En su significado profundo, la «conversión» de Clara es una conversión al amor. Ella ya no llevará nunca los vestidos refinados de la nobleza de Asís, sino la elegancia de un alma que se entrega totalmente a la alabanza de Dios. En el pequeño espacio del monasterio de San Damián, contemplado con afecto conyugal en la escuela de Jesús Eucaristía, se irán desarrollando día tras día los rasgos de una fraternidad regulada por el amor a Dios y por la oración, por la solicitud y por el servicio. En este contexto de fe profunda y de gran humanidad Clara se convierte en fiel intérprete del ideal franciscano, implorando el «privilegio» de la pobreza, o sea, la renuncia a poseer bienes incluso sólo comunitariamente, que desconcertó durante largo tiempo al mismo Sumo Pontífice, el cual al final se rindió al heroísmo de su santidad.
¿Cómo no proponer a Clara, junto a Francisco, a la atención de los jóvenes de hoy? El tiempo que nos separa de la época de estos dos santos no ha disminuido su atractivo. Al contrario, se puede ver su actualidad si se compara con las ilusiones y las desilusiones que a menudo marcan la actual condición juvenil. Nunca un tiempo hizo soñar tanto a los jóvenes, con los miles de atractivos de una vida en la que todo parece posible y lícito. Y, sin embargo, ¡cuánta insatisfacción existe!, ¡cuántas veces la búsqueda de felicidad, de realización, termina por desembocar en caminos que llevan a paraísos artificiales, como los de la droga y de la sensualidad desenfrenada! También la situación actual con la dificultad para encontrar un trabajo digno y formar una familia unida y feliz, añade nubes al horizonte. No faltan, sin embargo, jóvenes que, incluso en nuestros días, recogen la invitación a fiarse de Cristo y a afrontar con valentía, responsabilidad y esperanza el camino de la vida, también realizando la elección de dejarlo todo para seguirlo en el servicio total a él y a los hermanos. La historia de Clara, junto a la de Francisco, es una invitación a reflexionar sobre el sentido de la existencia y a buscar en Dios el secreto de la verdadera alegría. Es una prueba concreta de que quien cumple la voluntad del Señor y confía en él no sólo no pierde nada, sino que encuentra el verdadero tesoro capaz de dar sentido a todo.

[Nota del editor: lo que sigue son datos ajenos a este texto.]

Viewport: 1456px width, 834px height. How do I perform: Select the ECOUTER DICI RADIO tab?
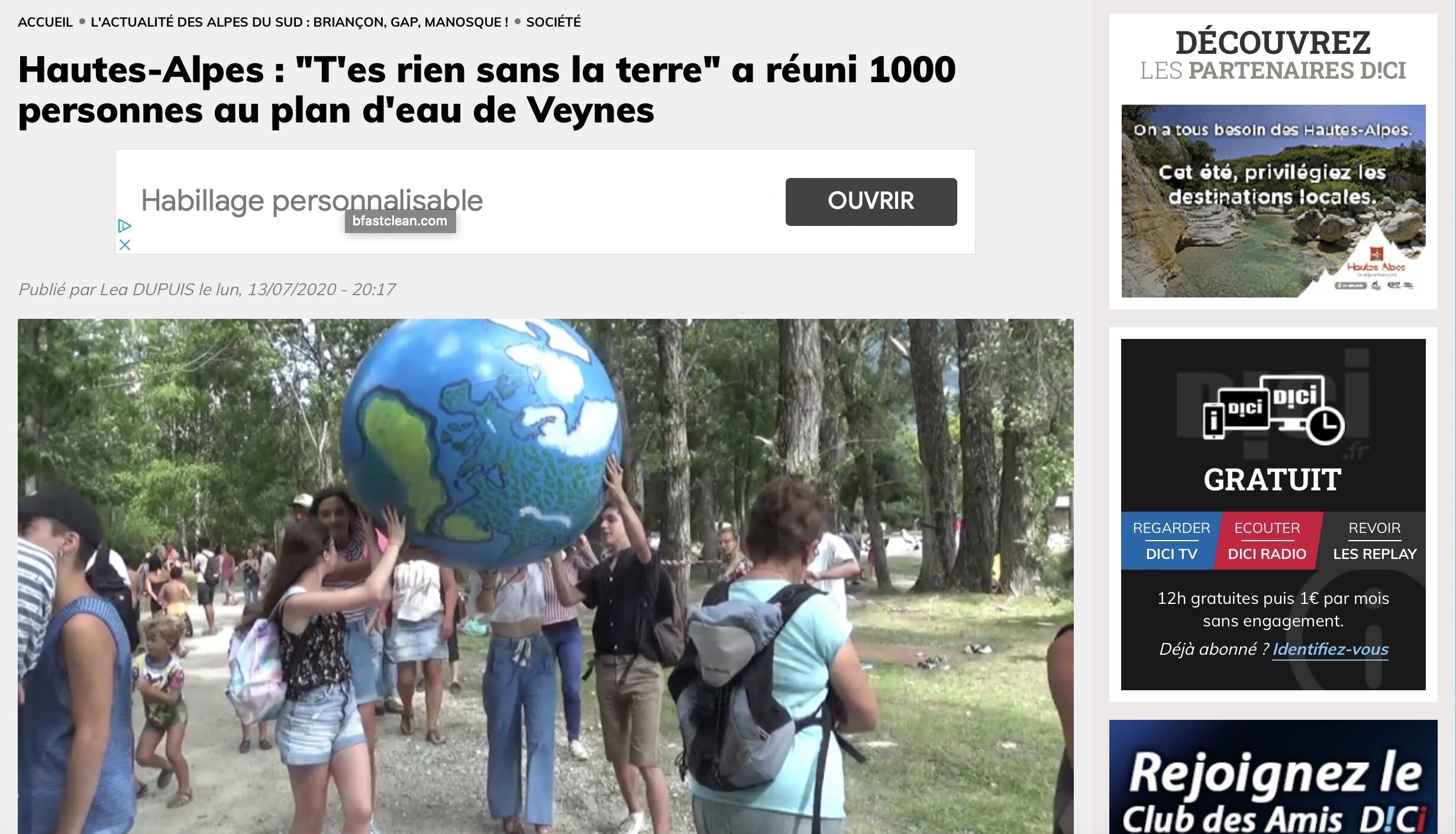[1267, 541]
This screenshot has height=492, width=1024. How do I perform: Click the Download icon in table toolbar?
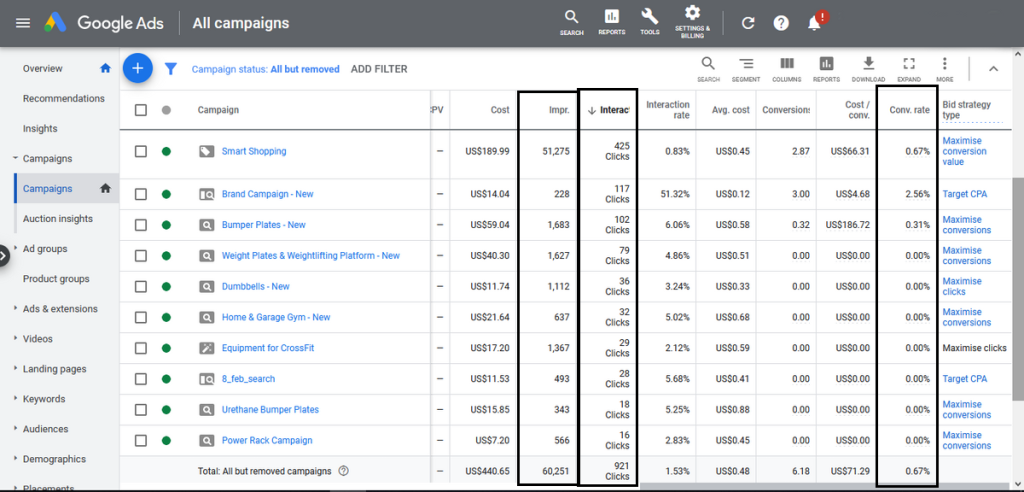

A usted, venerado hermano, a esa Iglesia que tiene el honor de haber dado origen a Francisco y a Clara, a las clarisas, que muestran diariamente la belleza y la fecundidad de la vida contemplativa, en apoyo del camino de todo el pueblo de Dios, y a los franciscanos de todo el mundo, a tantos jóvenes que andan buscando y necesitan luz, entrego esta breve reflexión. Espero que contribuya a hacer redescubrir cada vez más estas dos figuras luminosas del firmamento de la Iglesia. Con un saludo especial a las hijas de Santa Clara del Protomonasterio, de los demás monasterios de Asís y del mundo entero, imparto de corazón a todos mi bendición apostólica.
Vaticano, 1 de abril de 2012, Domingo de Ramos.